Parallel traffic service systems such as transportation, manufacturing, and computer systems typically involve feedback control (e.g., dynamic routing) to ensure stability and to improve throughput. Such control relies on connected cyber components for computation and communication. These components are susceptible to random malfunctions and malicious attacks, which motivates the design of strategic defense that are both traffic-stabilizing and cost-efficient under reliability/security failures. In this paper, we consider a parallel queuing system with dynamic routing subject to such failures. For the reliability setting, we consider an infinite-horizon Markov decision process where the system operator strategically activates the protection mechanism upon each job arrival based on the traffic state. We use Hamilton-Jacobi-Bellman equation to show that the optimal protection strategy is a deterministic threshold policy. For the security setting, we extend the model to an infinite-horizon stochastic game where the attacker strategically manipulates routing assignment. We show that a Markov perfect equilibrium of this game always exists and that both players follow a threshold strategy at each equilibrium. For both settings, we also consider the stability of the traffic queues in the face of failures. Finally, we develop approximate dynamic programming algorithms to compute the optimal/equilibrium policies and present numerical examples for validation and illustration.
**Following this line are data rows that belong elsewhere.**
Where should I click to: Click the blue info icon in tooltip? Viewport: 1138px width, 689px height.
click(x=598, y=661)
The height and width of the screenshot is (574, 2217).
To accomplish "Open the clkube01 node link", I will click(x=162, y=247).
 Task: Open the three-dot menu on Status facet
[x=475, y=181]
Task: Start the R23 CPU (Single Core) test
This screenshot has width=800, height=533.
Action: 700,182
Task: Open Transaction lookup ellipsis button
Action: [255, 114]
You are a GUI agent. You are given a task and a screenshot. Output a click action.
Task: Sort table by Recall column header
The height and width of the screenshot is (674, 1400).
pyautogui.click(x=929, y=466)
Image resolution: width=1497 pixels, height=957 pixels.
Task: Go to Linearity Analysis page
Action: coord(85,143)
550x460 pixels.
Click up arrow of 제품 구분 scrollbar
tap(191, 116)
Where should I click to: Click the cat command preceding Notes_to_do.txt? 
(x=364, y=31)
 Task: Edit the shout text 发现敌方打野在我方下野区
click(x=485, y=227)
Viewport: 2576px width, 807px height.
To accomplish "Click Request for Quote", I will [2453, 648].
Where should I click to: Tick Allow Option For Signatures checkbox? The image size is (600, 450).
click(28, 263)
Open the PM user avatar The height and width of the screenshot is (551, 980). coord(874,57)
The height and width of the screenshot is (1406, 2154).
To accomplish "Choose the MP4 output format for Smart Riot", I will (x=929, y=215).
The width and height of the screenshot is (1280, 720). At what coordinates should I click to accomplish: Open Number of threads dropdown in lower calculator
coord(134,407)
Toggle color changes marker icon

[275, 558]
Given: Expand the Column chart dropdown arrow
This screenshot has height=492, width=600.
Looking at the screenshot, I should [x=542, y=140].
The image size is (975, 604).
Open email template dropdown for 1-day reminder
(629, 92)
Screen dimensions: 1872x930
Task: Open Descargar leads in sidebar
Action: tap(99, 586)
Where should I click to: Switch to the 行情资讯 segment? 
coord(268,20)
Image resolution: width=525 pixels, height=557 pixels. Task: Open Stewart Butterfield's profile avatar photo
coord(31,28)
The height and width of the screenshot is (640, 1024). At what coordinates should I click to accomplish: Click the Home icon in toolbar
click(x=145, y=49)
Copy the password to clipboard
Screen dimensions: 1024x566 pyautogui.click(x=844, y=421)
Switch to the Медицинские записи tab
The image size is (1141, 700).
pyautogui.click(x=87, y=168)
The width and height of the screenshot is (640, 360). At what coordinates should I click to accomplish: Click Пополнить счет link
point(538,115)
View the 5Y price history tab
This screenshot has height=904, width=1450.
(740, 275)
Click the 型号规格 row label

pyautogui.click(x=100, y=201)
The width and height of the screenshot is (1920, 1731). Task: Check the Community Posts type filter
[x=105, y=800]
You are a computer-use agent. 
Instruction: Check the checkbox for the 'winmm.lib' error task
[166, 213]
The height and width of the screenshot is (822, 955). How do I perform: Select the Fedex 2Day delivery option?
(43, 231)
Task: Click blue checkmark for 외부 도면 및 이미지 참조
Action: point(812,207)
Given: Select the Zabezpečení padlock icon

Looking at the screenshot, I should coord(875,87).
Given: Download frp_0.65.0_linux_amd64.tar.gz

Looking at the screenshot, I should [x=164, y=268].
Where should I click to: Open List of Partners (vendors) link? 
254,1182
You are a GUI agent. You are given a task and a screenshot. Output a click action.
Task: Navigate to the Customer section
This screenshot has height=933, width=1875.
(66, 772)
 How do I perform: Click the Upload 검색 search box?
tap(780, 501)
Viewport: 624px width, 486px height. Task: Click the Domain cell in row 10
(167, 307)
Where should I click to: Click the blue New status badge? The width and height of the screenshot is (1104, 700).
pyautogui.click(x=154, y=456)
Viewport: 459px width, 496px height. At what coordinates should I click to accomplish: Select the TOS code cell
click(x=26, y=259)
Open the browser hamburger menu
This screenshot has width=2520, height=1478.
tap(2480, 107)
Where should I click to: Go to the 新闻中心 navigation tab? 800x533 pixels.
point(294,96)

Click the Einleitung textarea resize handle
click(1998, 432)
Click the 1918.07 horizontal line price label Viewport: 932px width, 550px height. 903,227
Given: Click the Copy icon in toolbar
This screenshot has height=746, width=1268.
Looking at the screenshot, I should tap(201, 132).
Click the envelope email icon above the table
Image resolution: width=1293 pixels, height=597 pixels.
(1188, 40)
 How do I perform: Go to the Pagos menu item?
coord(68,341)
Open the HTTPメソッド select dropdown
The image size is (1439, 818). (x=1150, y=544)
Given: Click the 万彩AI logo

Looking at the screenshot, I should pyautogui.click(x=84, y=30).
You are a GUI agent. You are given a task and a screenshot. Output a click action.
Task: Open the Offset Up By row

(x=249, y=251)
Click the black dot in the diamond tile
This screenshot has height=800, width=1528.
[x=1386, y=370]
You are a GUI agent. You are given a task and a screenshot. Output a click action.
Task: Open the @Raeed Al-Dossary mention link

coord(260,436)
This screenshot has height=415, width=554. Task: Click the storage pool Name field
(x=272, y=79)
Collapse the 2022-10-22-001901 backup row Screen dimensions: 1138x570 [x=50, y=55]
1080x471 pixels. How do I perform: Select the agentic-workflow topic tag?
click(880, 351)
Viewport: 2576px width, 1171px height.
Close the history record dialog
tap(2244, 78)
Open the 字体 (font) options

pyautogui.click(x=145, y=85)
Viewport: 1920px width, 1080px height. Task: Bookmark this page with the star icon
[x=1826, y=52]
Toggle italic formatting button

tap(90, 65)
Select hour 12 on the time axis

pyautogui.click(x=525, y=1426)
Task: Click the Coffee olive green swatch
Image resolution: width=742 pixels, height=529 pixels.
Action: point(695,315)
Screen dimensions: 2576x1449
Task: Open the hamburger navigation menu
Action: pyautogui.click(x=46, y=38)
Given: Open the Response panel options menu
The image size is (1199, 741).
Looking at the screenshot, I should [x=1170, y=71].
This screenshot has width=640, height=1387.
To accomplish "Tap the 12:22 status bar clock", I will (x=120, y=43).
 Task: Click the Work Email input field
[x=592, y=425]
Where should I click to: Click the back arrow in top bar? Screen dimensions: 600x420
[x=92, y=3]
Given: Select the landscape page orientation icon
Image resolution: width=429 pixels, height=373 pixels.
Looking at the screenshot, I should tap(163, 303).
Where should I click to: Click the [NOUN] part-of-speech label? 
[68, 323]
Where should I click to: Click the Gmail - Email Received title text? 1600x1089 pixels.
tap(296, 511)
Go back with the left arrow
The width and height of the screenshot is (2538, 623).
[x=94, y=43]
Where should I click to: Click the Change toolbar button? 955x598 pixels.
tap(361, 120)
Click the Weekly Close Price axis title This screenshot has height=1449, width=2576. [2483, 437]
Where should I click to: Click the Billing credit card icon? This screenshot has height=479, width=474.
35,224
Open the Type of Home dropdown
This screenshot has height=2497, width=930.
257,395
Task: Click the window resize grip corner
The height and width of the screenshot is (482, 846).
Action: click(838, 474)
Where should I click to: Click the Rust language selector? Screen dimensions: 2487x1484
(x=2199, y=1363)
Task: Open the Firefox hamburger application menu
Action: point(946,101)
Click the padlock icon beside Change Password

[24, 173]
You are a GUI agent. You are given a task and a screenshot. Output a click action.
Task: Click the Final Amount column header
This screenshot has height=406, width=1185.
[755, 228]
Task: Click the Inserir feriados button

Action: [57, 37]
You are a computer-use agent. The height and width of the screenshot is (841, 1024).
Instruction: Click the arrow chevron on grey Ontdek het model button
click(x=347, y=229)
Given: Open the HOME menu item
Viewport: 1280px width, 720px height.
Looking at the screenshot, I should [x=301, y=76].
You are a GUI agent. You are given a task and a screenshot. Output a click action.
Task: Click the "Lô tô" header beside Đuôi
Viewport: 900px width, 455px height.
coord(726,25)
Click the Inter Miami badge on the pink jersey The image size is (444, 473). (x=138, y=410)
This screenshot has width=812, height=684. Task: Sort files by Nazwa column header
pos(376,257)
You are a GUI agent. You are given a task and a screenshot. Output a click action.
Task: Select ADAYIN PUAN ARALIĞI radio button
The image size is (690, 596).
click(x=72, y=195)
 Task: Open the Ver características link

翻译：并行交通服务系统（如运输、制造及计算机系统）通常依赖反馈控制（例如动态路由）来确保稳定性并提升吞吐量。此类控制依赖于互联的计算机组件进行运算与通信，而这些组件易受随机故障与恶意攻击影响，这促使我们设计一种在可靠性与安全失效下既能稳定交通流又具成本效益的战略防御方案。本文考虑一个受此类失效影响的动态路由并行排队系统。在可靠性场景下，我们构建了一个无限时域马尔可夫决策过程，其中系统操作员根据交通状态在每个作业到达时战略性地激活保护机制。利用哈密顿-雅可比-贝尔曼方程，我们证明最优保护策略为确定性阈值策略。在安全场景下，我们将模型扩展为无限时域随机博弈，其中攻击者战略性操纵路由分配。我们证明该博弈始终存在马尔可夫完美均衡，且双方参与者在每个均衡点均遵循阈值策略。针对两种场景，我们进一步研究了交通队列在故障下的稳定性。最后，我们开发了近似动态规划算法以计算最优/均衡策略，并通过数值算例进行验证与说明。